The Collection features a new Editorial from Dr. Peter Hotez - Co-Editor-in-Chief of PLOS Neglected Tropical Diseases, Dean of the National School of Tropical Medicine at Baylor College of Medicine and President of the Sabin Vaccine Institute - entitled "Ten Global "Hotspots" for Neglected Tropical Diseases" that identifies Texas as one hotspot due to evidence that cysticercosis, cutaneous leishmaniasis, dengue fever and even Chagas disease are widespread both in South Texas and even in parts of Houston, which is emerging as the first major city in the United States with a serious NTD burden.

Two key PLOS papers, each published in the fall of 2013, stimulated the genesis of this Blue Marble Health Collection, which was curated by Dr. Peter Hotez and Dr. Larry Peiperl, Chief Editor of PLOS Medicine.
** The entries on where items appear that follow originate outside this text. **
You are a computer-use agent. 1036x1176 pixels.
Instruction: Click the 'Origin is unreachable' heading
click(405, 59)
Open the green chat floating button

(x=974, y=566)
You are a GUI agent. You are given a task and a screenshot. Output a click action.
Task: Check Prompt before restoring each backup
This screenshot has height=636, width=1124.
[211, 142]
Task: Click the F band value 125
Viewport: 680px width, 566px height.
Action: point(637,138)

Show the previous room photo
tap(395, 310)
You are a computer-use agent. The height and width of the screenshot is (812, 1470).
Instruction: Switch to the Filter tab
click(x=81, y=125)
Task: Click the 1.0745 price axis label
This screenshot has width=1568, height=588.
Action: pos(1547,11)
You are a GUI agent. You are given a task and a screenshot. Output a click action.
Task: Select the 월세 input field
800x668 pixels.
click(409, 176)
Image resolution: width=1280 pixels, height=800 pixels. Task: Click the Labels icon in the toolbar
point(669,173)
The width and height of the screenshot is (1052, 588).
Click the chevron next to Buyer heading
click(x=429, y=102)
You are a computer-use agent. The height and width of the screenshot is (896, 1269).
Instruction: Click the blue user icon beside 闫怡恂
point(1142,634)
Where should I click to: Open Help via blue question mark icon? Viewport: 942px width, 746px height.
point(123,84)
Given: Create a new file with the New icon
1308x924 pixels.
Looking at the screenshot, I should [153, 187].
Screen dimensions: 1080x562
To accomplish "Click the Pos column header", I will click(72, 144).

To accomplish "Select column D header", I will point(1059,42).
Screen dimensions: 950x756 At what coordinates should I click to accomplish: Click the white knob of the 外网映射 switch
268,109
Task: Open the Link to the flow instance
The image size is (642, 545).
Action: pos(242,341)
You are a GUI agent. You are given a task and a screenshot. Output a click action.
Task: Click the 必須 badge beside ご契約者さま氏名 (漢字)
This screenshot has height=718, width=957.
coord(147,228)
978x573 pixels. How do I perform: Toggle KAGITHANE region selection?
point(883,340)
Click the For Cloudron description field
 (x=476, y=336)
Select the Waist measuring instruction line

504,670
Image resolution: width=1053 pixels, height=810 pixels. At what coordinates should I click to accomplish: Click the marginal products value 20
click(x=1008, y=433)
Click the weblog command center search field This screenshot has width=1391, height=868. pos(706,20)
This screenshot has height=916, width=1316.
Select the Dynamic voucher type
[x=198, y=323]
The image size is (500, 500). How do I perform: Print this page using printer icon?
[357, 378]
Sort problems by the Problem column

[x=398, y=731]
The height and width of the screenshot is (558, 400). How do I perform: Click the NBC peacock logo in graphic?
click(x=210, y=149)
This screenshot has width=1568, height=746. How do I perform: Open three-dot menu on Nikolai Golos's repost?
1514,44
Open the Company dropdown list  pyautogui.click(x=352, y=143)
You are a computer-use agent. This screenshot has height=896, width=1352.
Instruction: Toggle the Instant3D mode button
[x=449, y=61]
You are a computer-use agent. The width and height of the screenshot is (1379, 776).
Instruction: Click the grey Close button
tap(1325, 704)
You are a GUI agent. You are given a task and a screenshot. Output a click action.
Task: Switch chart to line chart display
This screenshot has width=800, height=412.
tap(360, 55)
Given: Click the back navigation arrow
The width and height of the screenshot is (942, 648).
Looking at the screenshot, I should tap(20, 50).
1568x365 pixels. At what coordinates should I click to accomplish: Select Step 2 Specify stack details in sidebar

The first, from PLOS Neglected Tropical Diseases, entitled "NTDs V.2.0: 'Blue Marble Health' - Neglected Tropical Disease Control and Elimination in a Shifting Health Policy Landscape" found that while some NTDs such as river blindness, loiasis, African sleeping sickness, and schistosomiasis are largely or exclusively diseases of sub-Saharan Africa, paradoxically many of the world's highest concentration of NTDs occur in the 20 wealthiest economies - the group of 20 (G20) countries - especially in the mostly hidden pockets of extreme poverty that can be found in the big middle-income nations, such as Indonesia or in areas of the BRICS countries, including northeastern Brazil, northern India, and southwestern China. Moreover, the disease burden from NTDs is alarmingly high in the southern United States, especially in Texas and the Gulf Coast, in areas of Australia with large Aboriginal populations such as the Northern Territories, and Eastern Europe.

A parallel editorial in PLOS Medicine entitled "Poor Health in Rich Countries: A Role for Open Access Journals" noted that relative poverty within a society is a stronger predictor of health than aggregate measures of economic power such as GNP or per-capita income. For example, tens of millions of Americans living in poverty, including many people of color, "experience levels of health that are typical of middle-income or low-income countries." The editorial concluded that, for many issues that affect the health of people of lower socioeconomic status, clear-cut distinctions between "domestic" and "cross-border" research are becoming increasingly difficult to draw.

"Blue Marble Health advances the understanding that wherever socioeconomic inequality is pervasive, neglected diseases and other conditions naively assumed to arise only in the context of national poverty will be widespread. We encourage the community of biomedical and social scientists, humanists, health economists, healthcare professionals, and public health workers to submit papers to us at PLOS that highlight health disparities among the poor and otherwise disadvantaged populations - those who are often forgotten in the world¹s middle- and high-income countries" said Dr. Hotez and Dr. Peiperl.